Professor Anne Robertson, Dr Julia Reiss and Dr Daniel Perkins from our Department of Life Sciences, as well as Prof. Stefan Krause (Birmingham University) have been awarded a grant of £304,700 by the Leverhulme Trust. Their study, “Microplastics in groundwater ecosystems: a global impact analysis (PlaStyx)”, will assess the distribution, total quantity and impact of microplastics on groundwater ecosystems.

Image - Roehampton academics awarded Leverhulme Research Project Grant to study microplastics in groundwater ecosystems

Microplastics are small particles and fragments of plastic that are found everywhere on earth. Groundwater is the largest source of liquid fresh water and globally 2.5 billion people exclusively depend on it for their freshwater needs. While initial surveys indicate microplastics presence in groundwater, the distribution, total quantity and impact of microplastics on groundwater ecosystems is completely unknown.
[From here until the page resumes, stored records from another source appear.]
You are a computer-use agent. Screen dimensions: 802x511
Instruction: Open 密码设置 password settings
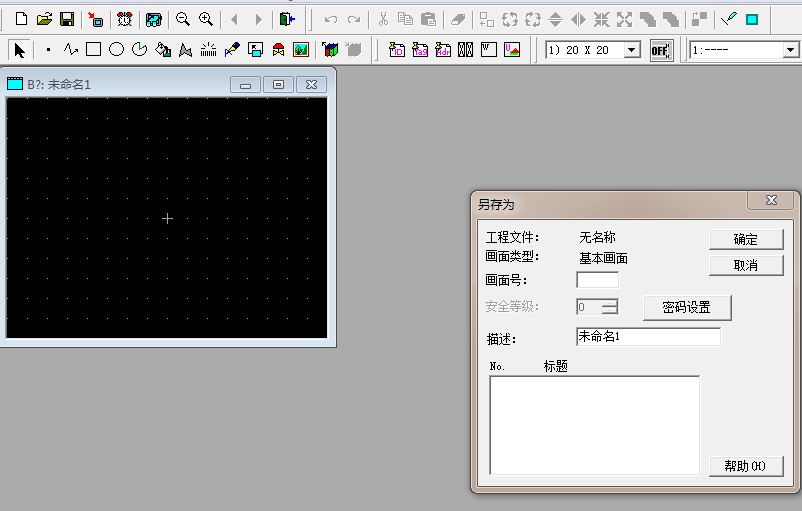point(686,307)
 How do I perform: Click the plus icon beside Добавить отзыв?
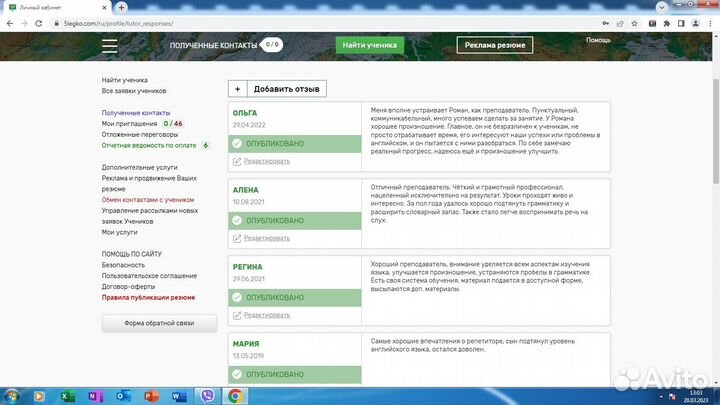coord(237,89)
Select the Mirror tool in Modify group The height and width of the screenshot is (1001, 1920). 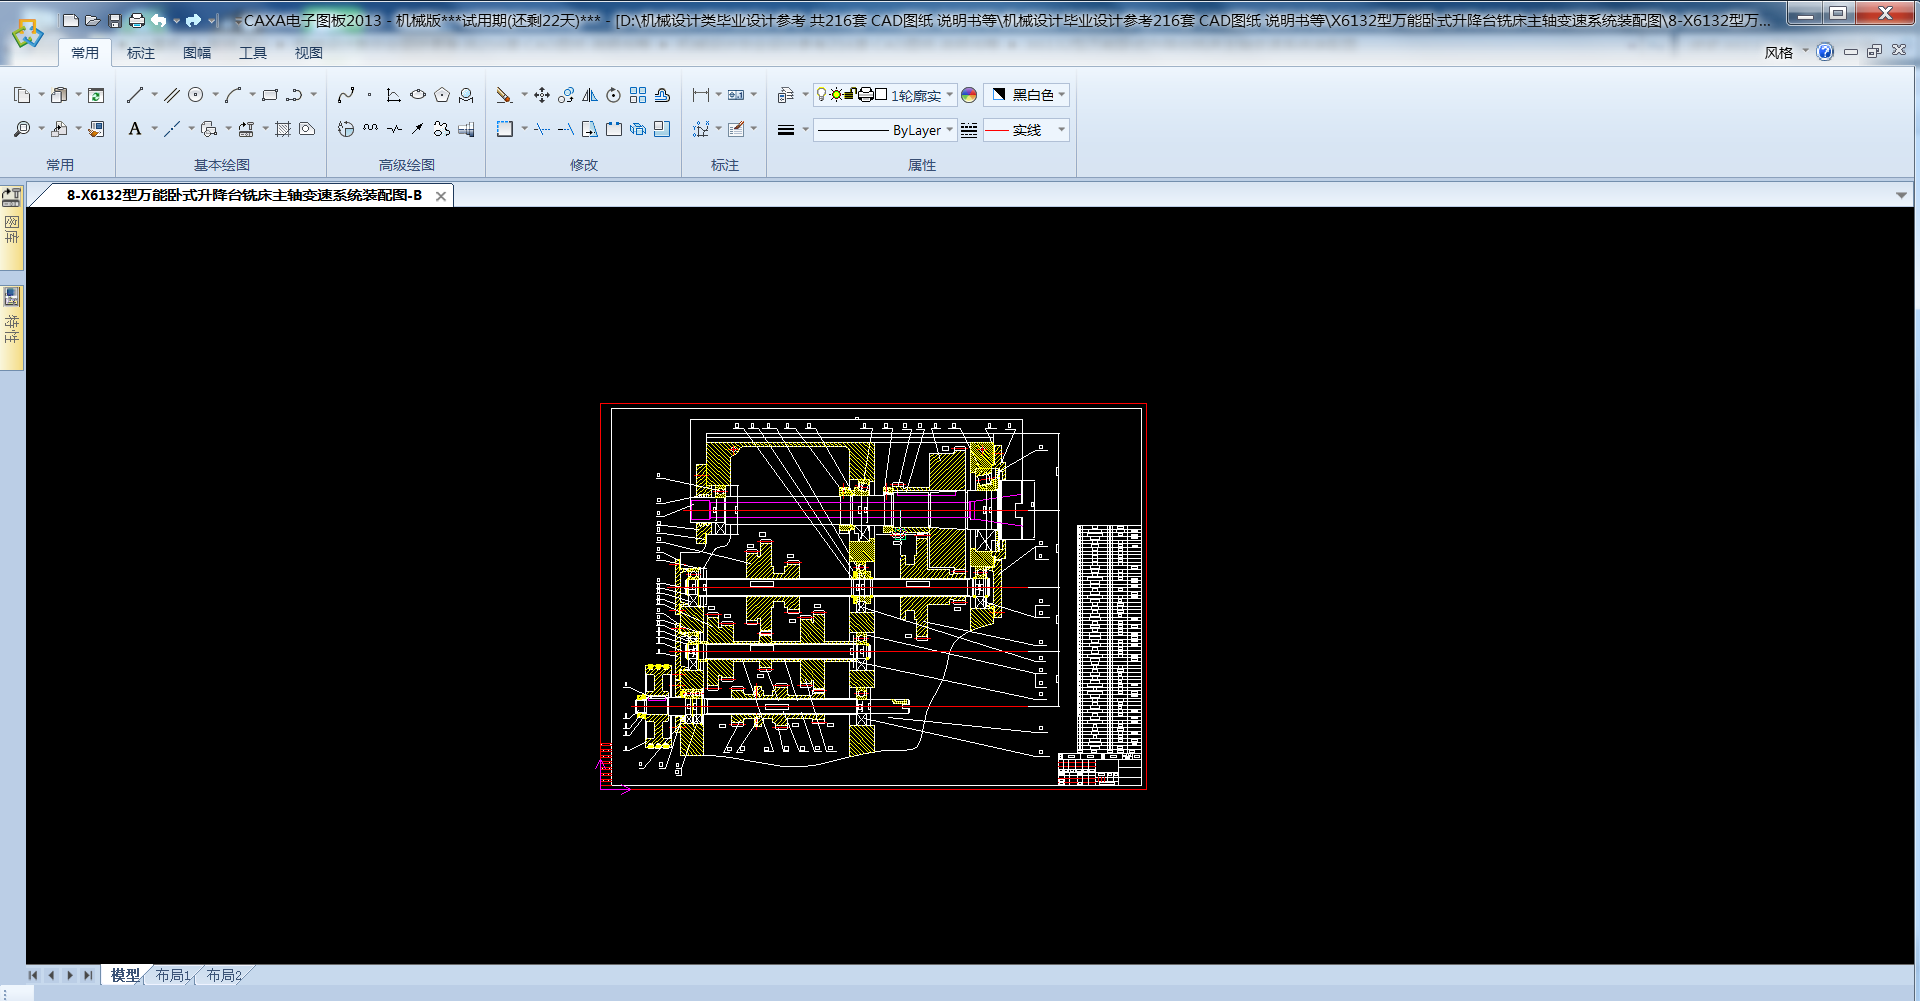click(590, 95)
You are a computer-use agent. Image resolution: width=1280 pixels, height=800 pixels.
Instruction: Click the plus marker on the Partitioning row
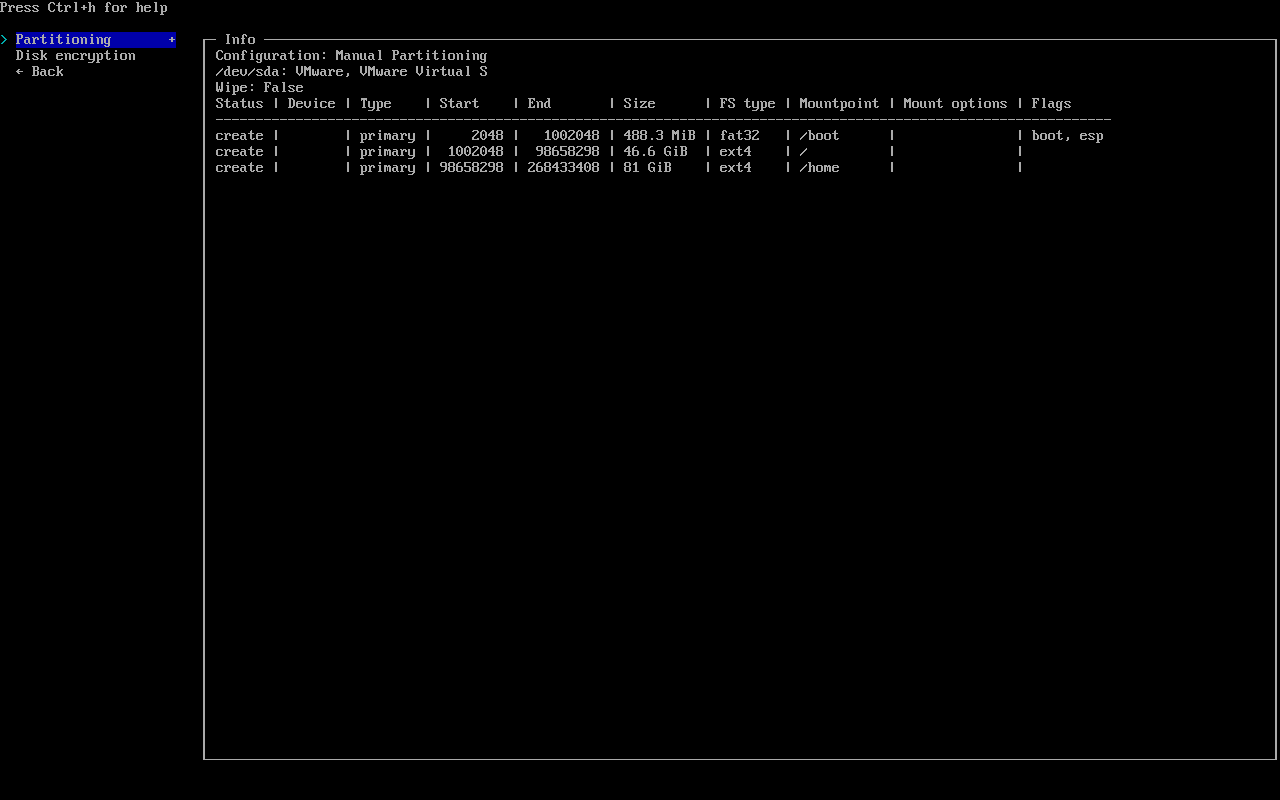click(x=172, y=40)
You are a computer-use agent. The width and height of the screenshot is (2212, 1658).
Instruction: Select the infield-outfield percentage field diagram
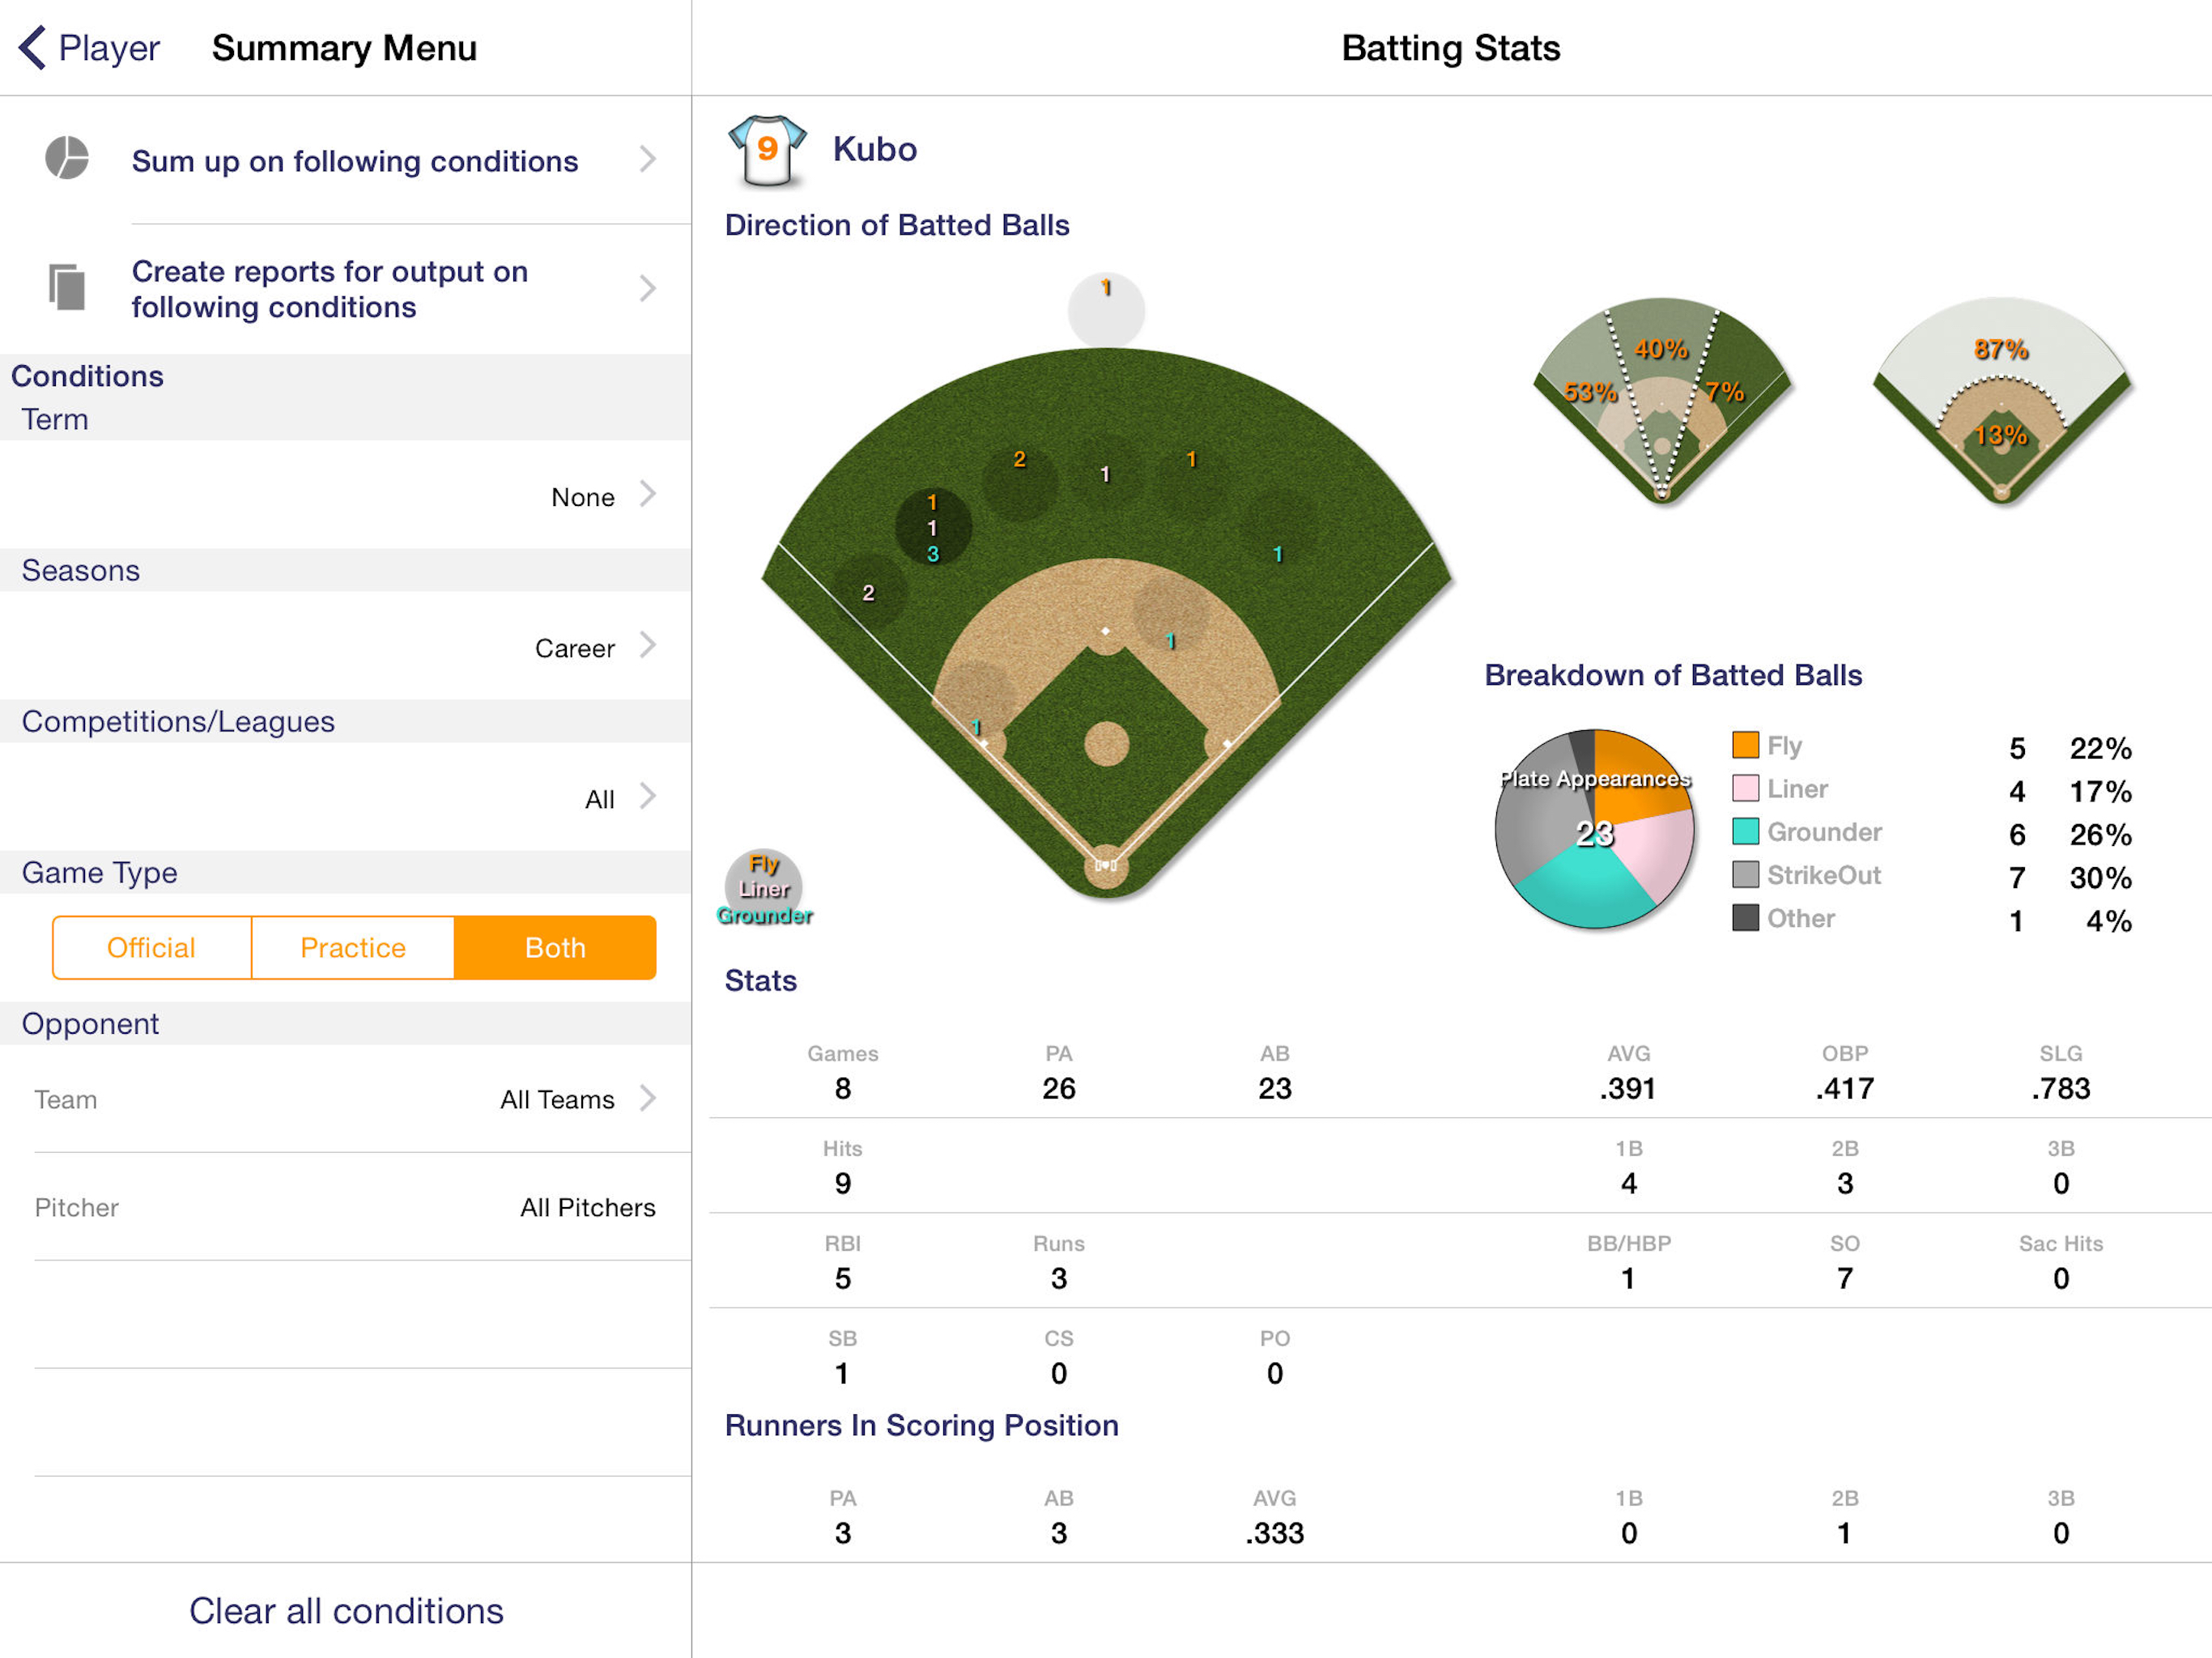coord(2001,400)
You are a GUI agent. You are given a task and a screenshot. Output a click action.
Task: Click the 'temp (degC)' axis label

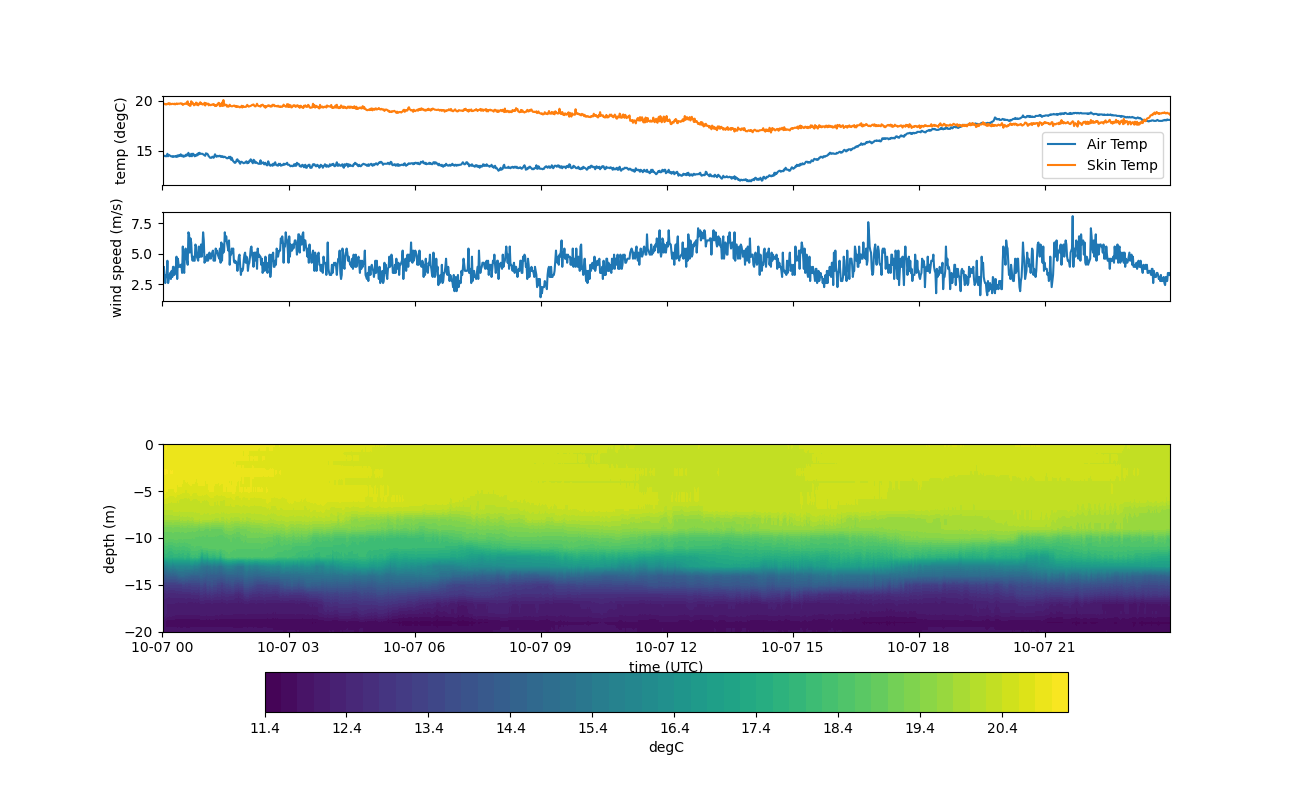[121, 141]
The research team will use an interdisciplinary approach, incorporating ecohydrology, analytical chemistry, mathematical modelling and ecology to establish the first global baseline of groundwater microplastic contamination. They will then investigate how microplastics have impacted groundwater food webs and model the global risks of microplastics to groundwater.

Plastics have become an integral part of human society but their unsustainable use, often inadequate waste management and durability pose severe environmental and public health concerns. Microplastics are now omnipresent in marine, surface freshwater and land ecosystems. They can then be ingested by organisms, affecting ecosystem health in various ways including changes in behaviour, physical damage and toxicity. Recent evidence of their potential entry into the human food chain has caused widespread concern.

Groundwaters are open systems and vulnerable to pollutants from surface freshwaters and the land. Evidence from other surface-born pollutants suggests it can take decades for contaminants to arrive in groundwater, therefore recent reports of microplastics in groundwater likely represent the ‘tip of the iceberg’. Given the increasing amount of plastic waste accumulating on the land surface there is a currently unquantified risk of valuable groundwater resources becoming a polluted plastic ‘sink’ and staying that way for generations, as groundwater can take centuries to reach rivers and seas.

Crucially, the total quantity, distribution, time scales and most importantly the impact of microplastics on groundwater ecosystems, and the vital services they provide to humans, are completely unknown. This knowledge gap critically limits our ability to assess the risks of microplastics for environmental and public health and with that, to direct mitigation efforts globally. This project will investigate, for the first time, the role of groundwater as a long-term sink for plastic pollution, including legacy risks and impacts on the largest freshwater ecosystems on earth.

Fig 1: how microplastics get into groundwater and move through it.